How was my Amazon Glue ETL job's Spark SQL query migrated to DAP⇨flow?

DAP⇨flow


📚Appendix

A. Is denormalization a good or bad idea?

Legacy denormalized SQL Transforms and their data-products should be scrutinized to understand:

  • Do multiple product iterations co-exist that are being repeatedly generated at the same time?
  • Do multiple product iterations share significant elements of SQL code?
  • Are they expensive to run and maintain?
  • Can they be broken up and re-orchestrated in a more efficient manner?
  • Can they be broken up and refactored to make them easier to maintain and iterate?

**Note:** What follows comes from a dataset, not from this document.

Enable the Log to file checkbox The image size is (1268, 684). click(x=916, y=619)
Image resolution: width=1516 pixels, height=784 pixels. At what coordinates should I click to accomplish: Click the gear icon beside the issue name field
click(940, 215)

B. Balancing "Data pull" and "Data push" pipelines

Data pull: Presentation layer BI tools are efficient at pivoting between dimensions and aggregating data along the dimensions of a data cube. Because they serve up reports and visualizations only when there is user demand, there are potential cost savings when such data products are properly conceived.

Data push: The optimum intermediate Data Platform products are data cubes because they generate the most value from the presentation layer's potential use cases. Their development, continued deployment, computational and product materialization costs can be offset in many ways, but ultimately their value is dependant on the numbers of users and the use-cases in the presentation layer.

Pull overreach: Where the demands of the presentation layer are allowed to propagate too many very similar, yet independent data "push" pipelines. Where excessive running costs are observed in the Data Platform, "push" pipelines may be unfairly blamed for problems propagated by the demands of poorly conceived "pull" requirements from the presentation layer.

Push overreach: Where over-engineered "push" data pipelines actually reduce the potential portfolio of presentation layer product opportunities. In the worst case scenario, a data pipeline may be observed to converge on just a one data product with no options for further data wrangling in the presentation layer, simply because the data product does not properly resemble a data cube. Over use of "push" pipelines is a symptom of not understanding the real needs of users accessing data through the presentation layer.